Benet y los años raros
Los diez años que han transcurrido desde la muerte de Juan Benet, el 5 de enero de 1993, ha sido una época extraña en el país de las herrumbrosas lanzas. Una pluma como la suya podría haber explicado mejor que cualquier otra este periodo en el que la política, la convivencia y la cultura han dado un vuelco que nadie podría haber predicho hace una década. Fernando Savater suele decir que uno extraña la desaparición de las personas sobre todo cuando nos preguntamos qué hubieran dicho en determinadas circunstancias especiales; y en todo este tiempo ha habido incontables ocasiones en que muchos nos hemos preguntado qué hubiera dicho Benet de todo esto.
La ausencia tan temprana de Benet, falleció cuando tenía 65 años, en su madurez más luminosa, no sólo privó a la literatura española de uno de sus más modernos e ilustres practicantes, y sin duda de uno de los más corrosivos y extraños, sino que privó al tiempo presente de uno de sus intérpretes más esclarecidos. Juan Benet era un escritor esporádico pero vitriólico de la prensa diaria; no era un articulista de costumbres, aunque se fijó en ellas para crear sus metáforas de la vida alrededor; y no era un glosador de personas, pero sus glosas dieron gloria y también barro a muchos personajes que ya viven con la frente señalada por lo que Benet dijo de ellos en su día. Era un radical de indudable ternura, pero cuando era radical a secas dejaba a cualquiera en su sitio, sin más contemplaciones. Sus artículos y sus controversias tardaban en aparecer, pero cuando surgían eran aldabonazos que parecían hechos para que pareciera su momento de publicación el adecuado; no es que tuviera sentido de la oportunidad, es que su opinión -estuvieras a su favor o en su contra- siempre parecía oportuna, estaba ahí para llenar un hueco de silencio. Si se siguen ahora los asuntos que trató en sus textos de prensa se verá en seguida que aquel ser que algunos creían displicente siempre estuvo atento a lo que pasaba, y nada de lo que fue humano en su tiempo le fue ajeno jamás; y bien que lanzó mandobles, no paró hasta el final, y hasta el final su pluma fue de gran salud para su país, para este país que ya es otro diez años después de su ausencia.

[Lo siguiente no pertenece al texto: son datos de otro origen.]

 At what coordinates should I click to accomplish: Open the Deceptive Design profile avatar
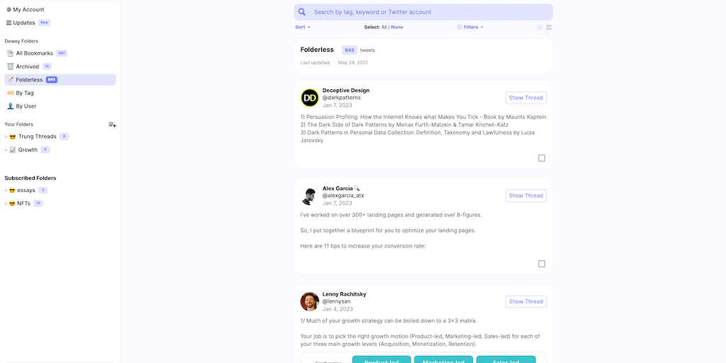[310, 98]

El aspecto de Benet, aquel hombre elegante del flequillo rebelde sobre su frente ensombrecida por una seriedad que a veces simulaba, acompañó siempre al escritor como excusa para que los otros creyeran que ese semblante era el de un personaje antipático y pedante que te miraba desde la lejanía. Había una razón para pensarlo: era endiabladamente alto, y, sí, era elegante, irónico, tenía una memoria extraordinaria y su inteligencia era corrosiva, a veces de hielo, siempre bien informada. Y también es cierto que no toleraba la tontería alrededor. Los que le miraban de reojo le veían por eso pedante, un personaje de cuidado de cuya cercanía podías salir trasquilado. En efecto, en tertulias podía ser divertidísimo, pero en polémicas su aguijón bien afilado podía resultar letal, pues no había entonces desdén más rabioso que el de su inteligencia.
Ese Benet público, el de los artículos, los libros o las entrevistas, era el Benet que conoció mucha gente, pues se prodigó, se relacionó abundantemente, tuvo muchos amigos muy cercanos que le dieron eco a su manera de ser, de modo que su personalidad fue y sigue siendo notoria. Pero había otro Benet más encerrado y más hermético; de ese otro Benet también hay noticia abundante; Antonio Martínez Sarrión, su amigo, lo retrata con generosidad y detalle en su libro Jazz y días de lluvia, de reciente aparición. Fue ese Benet más personal y muchísimo menos público el que hace algo más de diez años dio una lección de sosiego y valentía cuando la enfermedad que finalmente le venció empezó a hacer mella en su salud y por lo tanto también en su cuerpo. Hasta el final sobrellevó ese mal con una enorme entereza, prodigó aun su genio tan fértil, siguió escribiendo o corrigiendo escritos, buscó el placer en la música y en la literatura, y en la conversación, como siempre hizo. Una vez, cuando supo de la muerte de Carlos Barral, uno de sus grandes amigos, como cuando supo de la de Juan García Hortelano, con quien tantas veces simuló peleas magníficas, risueñas e incruentas, lloró como si estuviera adivinando el vacío que él mismo había de dejar meses después, al principio exacto de esta década extraña que no le tiene a él para explicarla con inteligencia y sin retorcimiento.